Is AI leading to unemployment? St. Louis Fed weighs in
ST. LOUIS - The July jobs report showed payroll growth slowed to just 35,000 jobs per month from May through July, while the unemployment rate rose to 4.2%. The cause is being debated, and a new analysis from the Federal Reserve Bank of St. Louis points to the rapid adoption of artificial intelligence (AI).
Theoretical AI Use
St. Louis Fed economists looked at theoretical AI exposure, and whether large language models (LLMs) could cut task completion times by half. Jobs with more AI use saw larger unemployment increases between 2022 and 2025. For example, computer and math fields where exposure is around 80% experienced some of the biggest rises in unemployment. Blue-collar and personal service jobs, with far less AI use, saw smaller increases.
AI Exposure and Change in Unemployment across Occupations

Actual AI Adoption
They also looked at real-world adoption data from the Real-Time Population Survey. By late 2024, 23% of U.S. workers reported using AI tools at least once a week. Jobs that used AI most intensively also had the sharpest unemployment gains. Again, technology-related fields stood out, showing significant displacement.

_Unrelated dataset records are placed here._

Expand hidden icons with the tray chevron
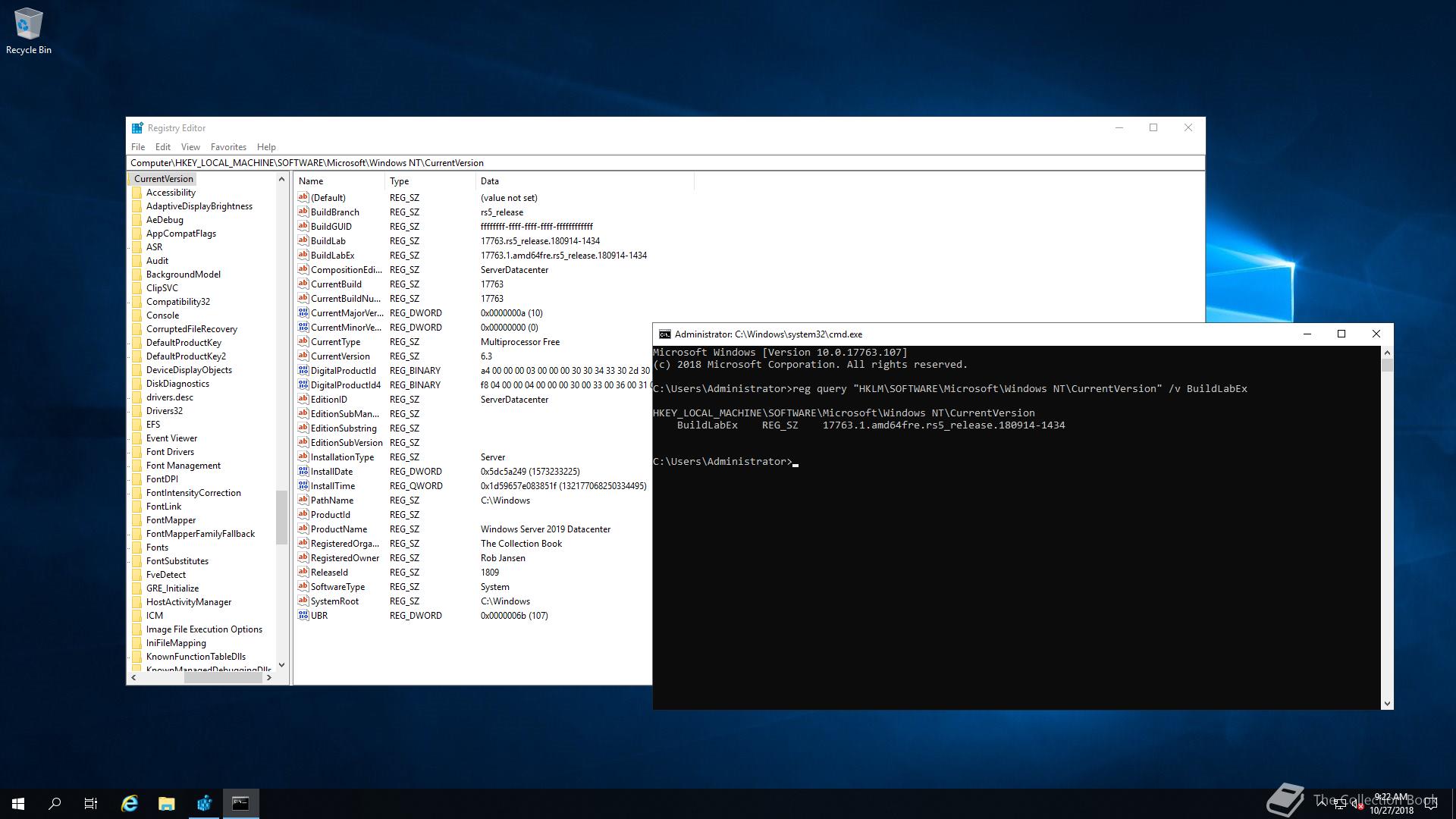Screen dimensions: 1456x819 coord(1321,804)
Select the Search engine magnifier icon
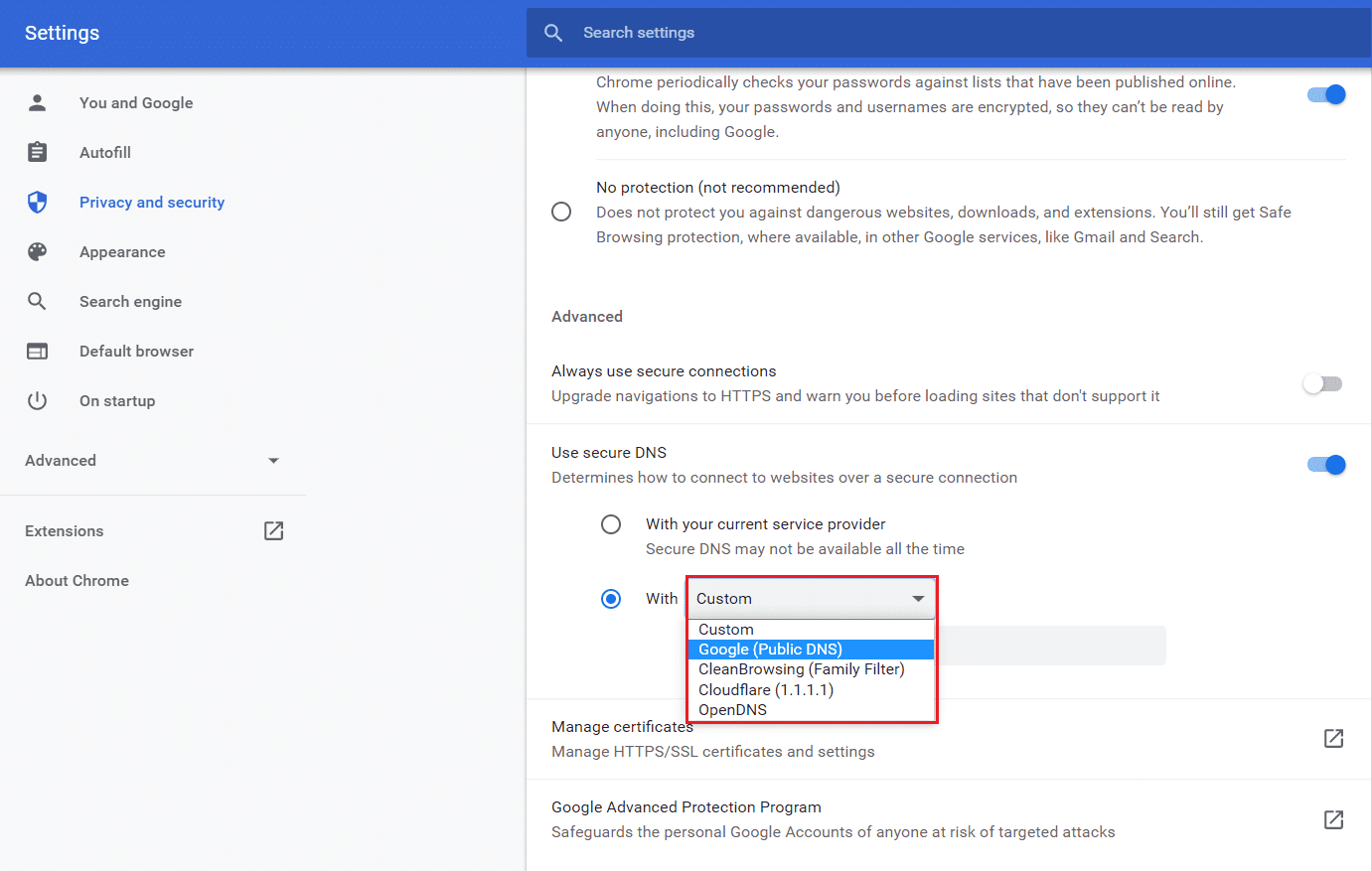1372x871 pixels. (37, 301)
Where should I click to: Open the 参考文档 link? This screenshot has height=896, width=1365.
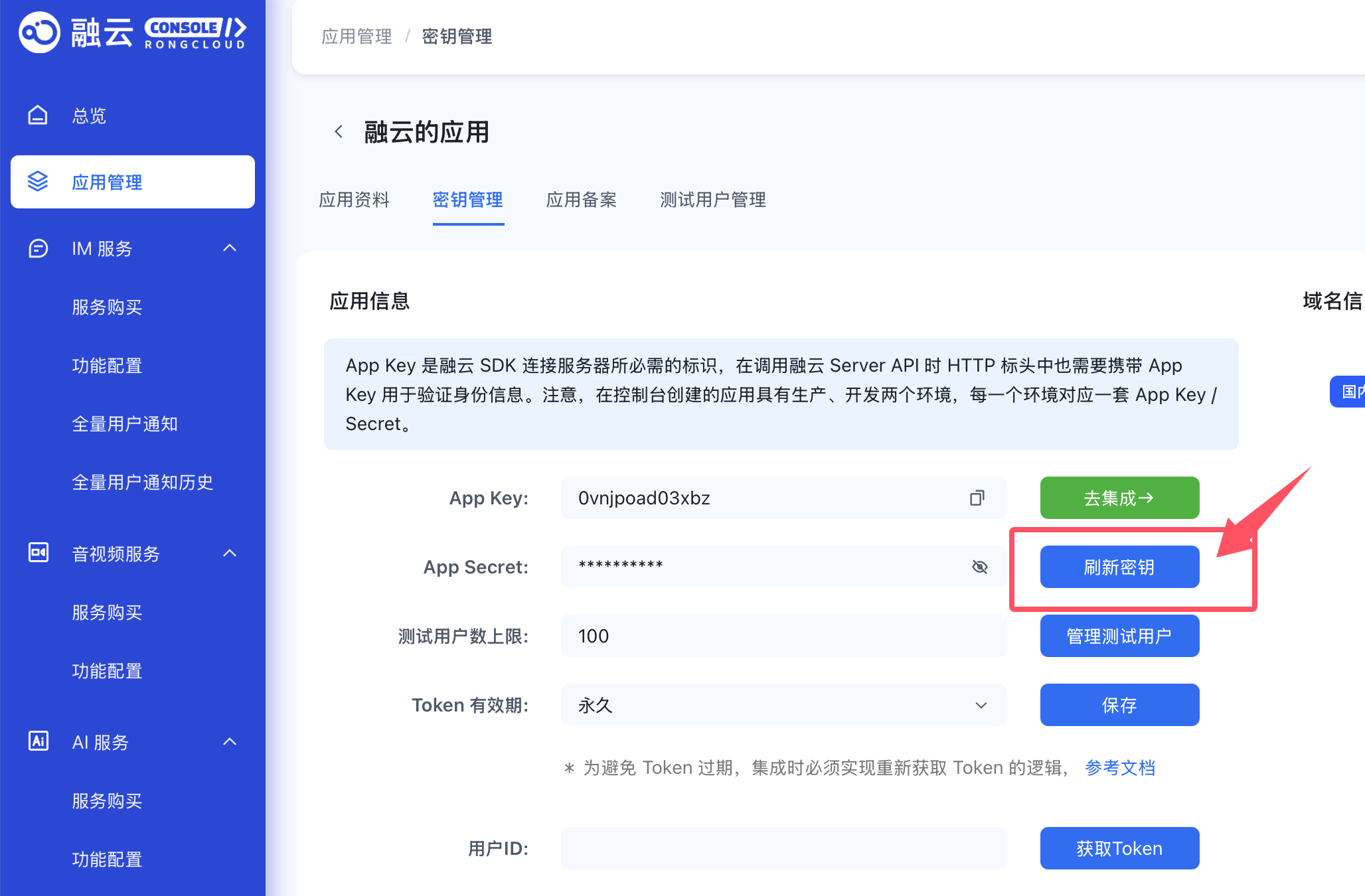pos(1119,768)
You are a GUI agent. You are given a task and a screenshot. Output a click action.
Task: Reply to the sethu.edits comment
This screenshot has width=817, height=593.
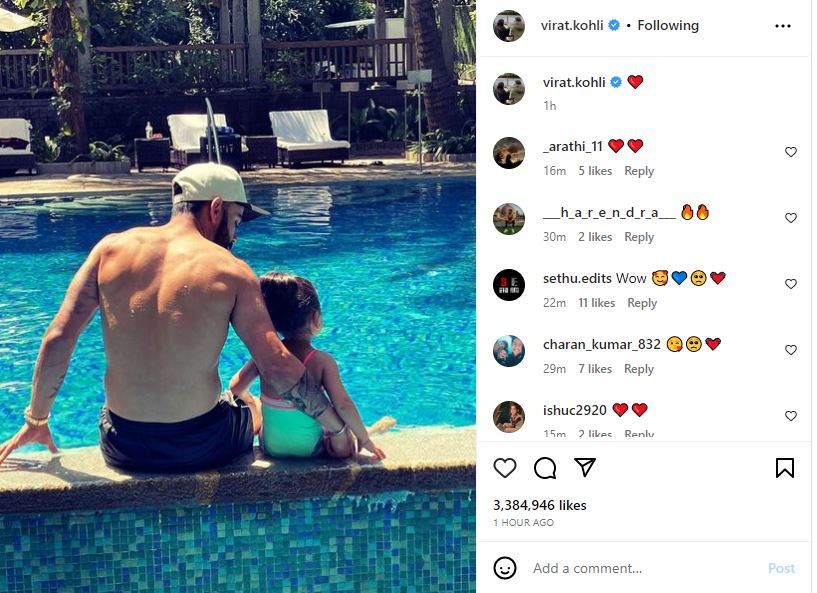(642, 303)
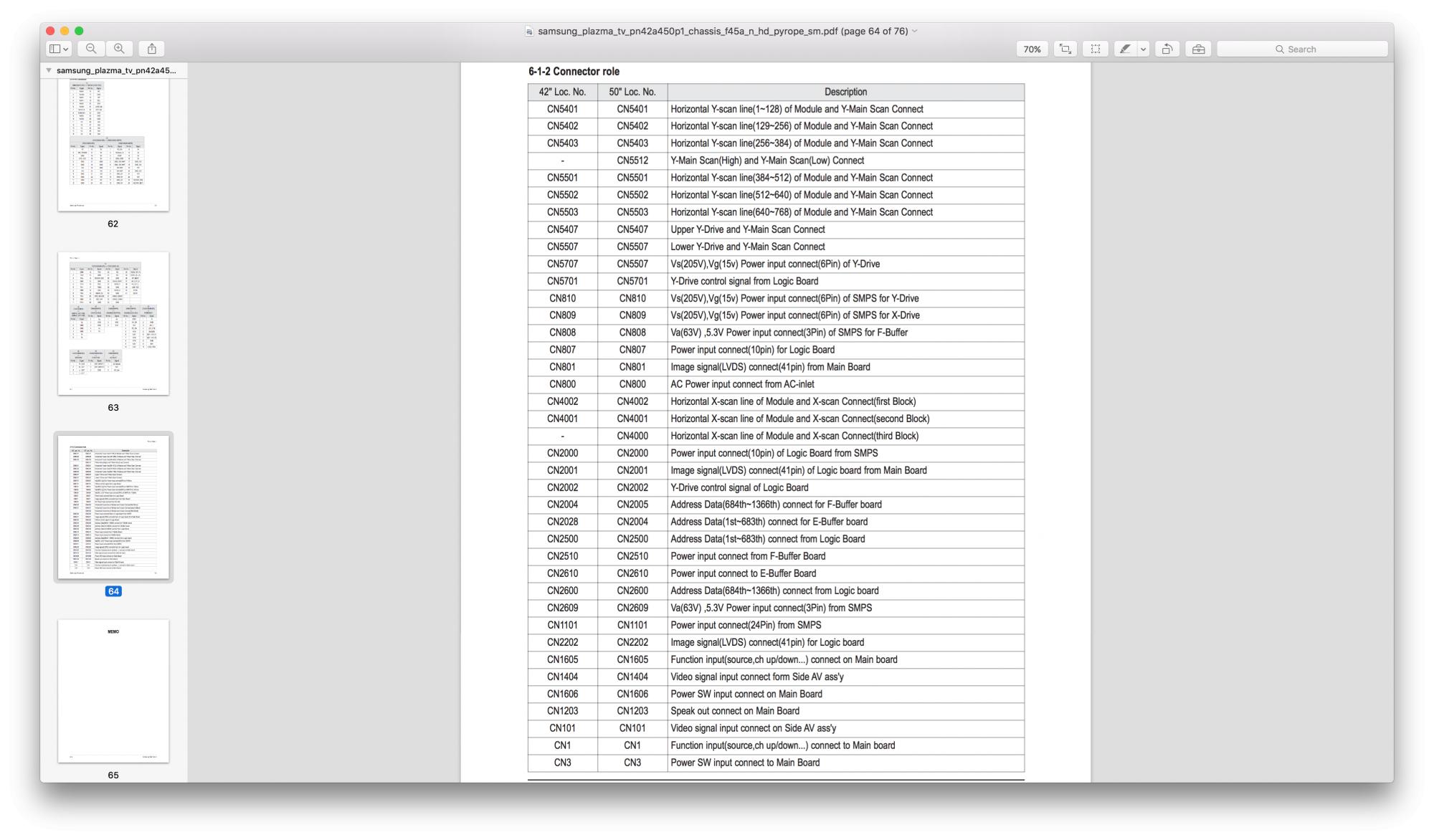Click the 6-1-2 Connector role heading

click(574, 72)
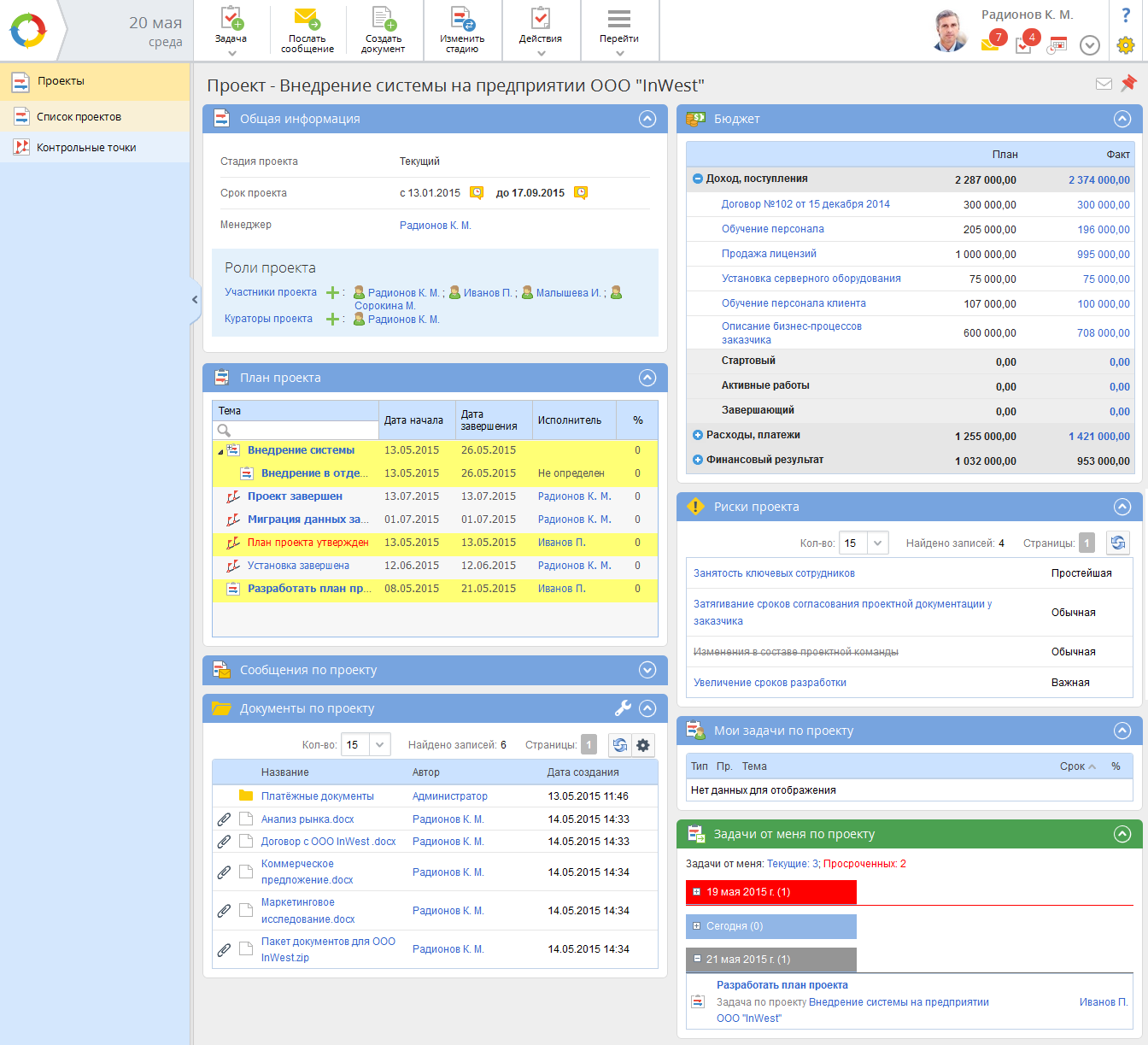Expand the Сообщения по проекту panel
The image size is (1148, 1045).
pos(647,670)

AI Adoption and Change in Unemployment across Occupations

Why It Matters
Unlike past "revolutions" of automation that primarily hit manufacturing and clerical jobs, generative AI targets cognitive tasks performed by knowledge workers—roles once considered relatively secure. While AI may ultimately generate new industries and employment opportunities, this data from the past few years from the St. Louis Fed suggest early signs of the opposite.
The Fed’s View on the Labor Market
Speaking separately at the Peterson Institute, St. Louis Fed President Alberto Musalem said the labor market remains near full employment but warned of a few growing risks. Payroll growth has slowed, unemployment is edging higher, and more vulnerable groups are beginning to feel the strain.